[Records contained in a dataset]
········
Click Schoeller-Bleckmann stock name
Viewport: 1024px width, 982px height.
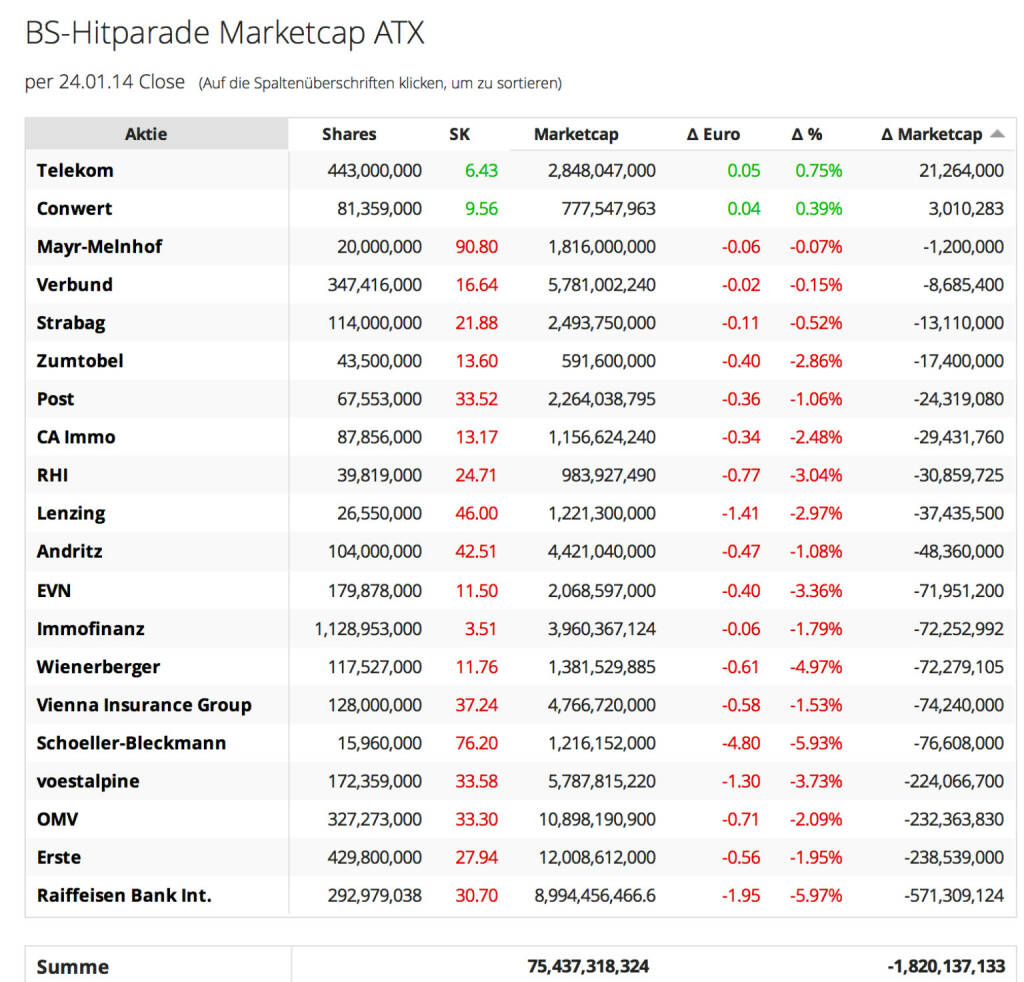tap(131, 743)
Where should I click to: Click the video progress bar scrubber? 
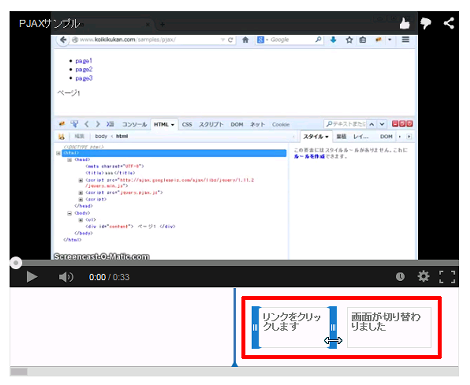pyautogui.click(x=15, y=263)
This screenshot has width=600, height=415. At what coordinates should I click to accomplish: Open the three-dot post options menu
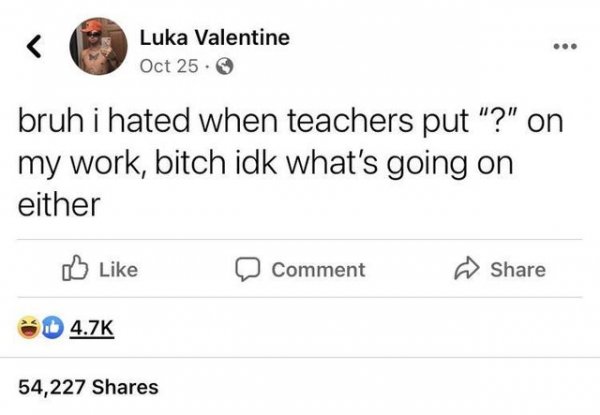point(565,47)
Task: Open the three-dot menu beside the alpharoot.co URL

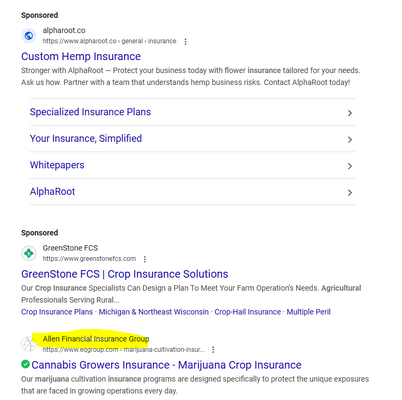Action: coord(185,42)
········
**Task instructions**. Copy the data precisely. Skip every picture.

**Output below**.
Click Schoeller-Bleckmann stock name
Viewport: 1024px width, 982px height.
tap(131, 743)
Where should I click to: Click the video progress bar scrubber? 
pyautogui.click(x=15, y=263)
This screenshot has width=600, height=415. At what coordinates should I click to accomplish: Open the three-dot post options menu
point(565,47)
Task: Open the three-dot menu beside the alpharoot.co URL

Action: coord(185,42)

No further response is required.